O linear “vê em linhas... Ver de forma linear significa então procurar o sentido e a beleza do objeto primeiramente no contorno... significa ainda que os olhos são conduzidos ao longo dos limites das formas e induzidos a tatear as margens... A visão linear distingue nitidamente uma forma de outra”. Esse tipo de olhar produz uma pintura onde “na representação de uma estante de livros (é como se o artista) quisesse pintar livro por livro, cada um clara e nitidamente delineado”. Já o pictórico “stands for... depreciation and gradual obliteration of line (outline and tangible surfaces) and for the merging of these in a shifting semblance of things – it is an attempt to represent the vague and impalpable essence of things”. O olhar pictórico está treinado para “a percepção global da aparência na qual o objeto isolado não mais possui qualquer significado essencial”. Esse tipo de olhar produz uma pintura onde “é como se as luzes e sombras estabelecessem entre si um contato mais vivo e nesses efeitos os olhos aprenderam pela primeira vez a se confiarem à aparência e finalmente a aceitarem para a forma em si um desenho absolutamente estranho a ela”. Segundo Peixoto, o pictórico se caracteriza “pela substituição das linhas e contornos por um efeito de massas.
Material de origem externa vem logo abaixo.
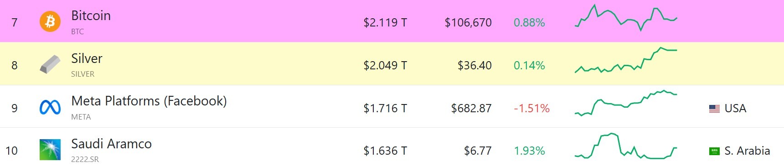Click the USA country label
784x167 pixels.
pyautogui.click(x=735, y=108)
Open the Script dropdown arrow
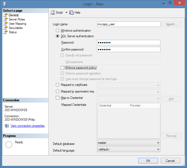Screen dimensions: 187x168 click(x=66, y=12)
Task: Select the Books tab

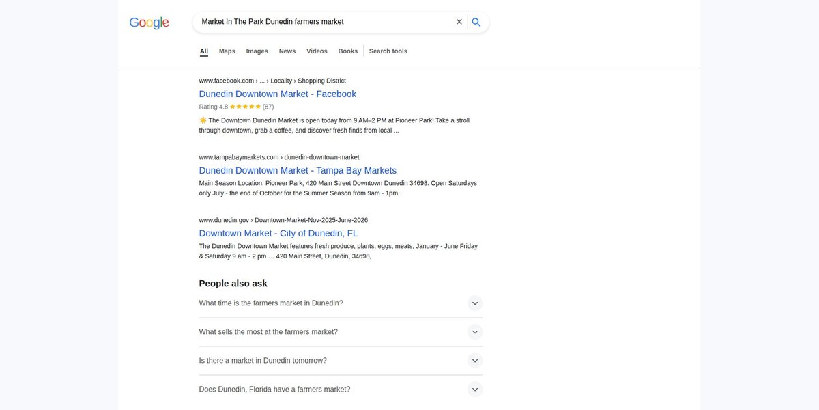Action: coord(348,51)

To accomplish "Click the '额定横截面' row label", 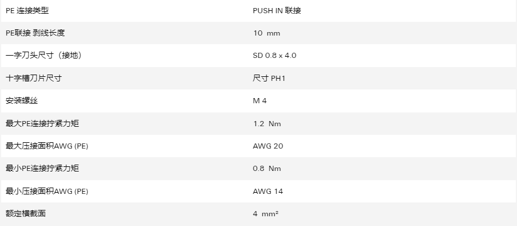I will [25, 213].
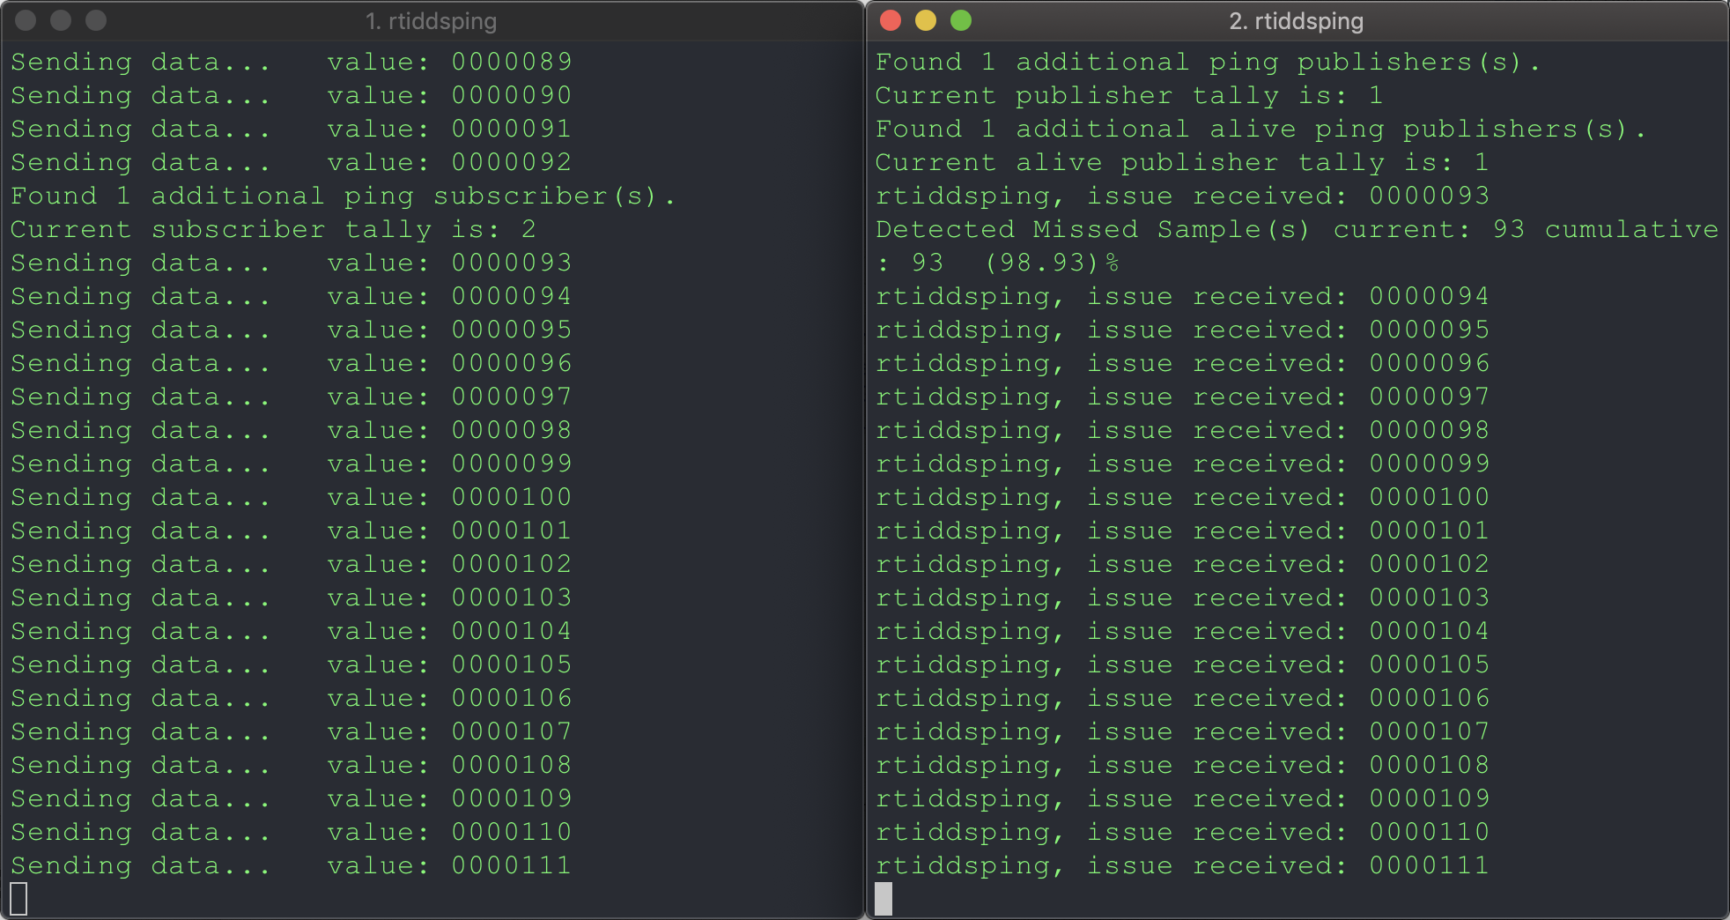
Task: Click the sent value 0000111 in left terminal
Action: click(512, 865)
Tudo se mescla numa trama de linhas que não obedecem a nenhum limite. Os objetos são vistos como manchas. Destaca-se mais a vibração do conjunto do que o perfil de cada coisa. A base da impressão pictórica reside na emancipação da luz – e das sombras – como uma grandeza incomensurável”. Segundo Wölfflin houve uma evolução do linear para o pictórico, “uma modificação radical no modo de se verem as coisas...que distingue claramente a arte do século XVII da arte do século XVI”.
Referências
Barral I Altet, Xavier. História da arte. Campinas: Papirus, 1990.
Peixoto, Nelson. Imagem Máquina: A era das tecnologias do virtual. Rio de Janeiro: Editora 34, 1993.
Wölfflin, Heinrich. Classic Art. London: Phaidon, 1952.
________. Conceitos fundamentais da história da arte: o problema da evolução dos estilos na arte mais recente. São Paulo: Martins Fontes, 1984.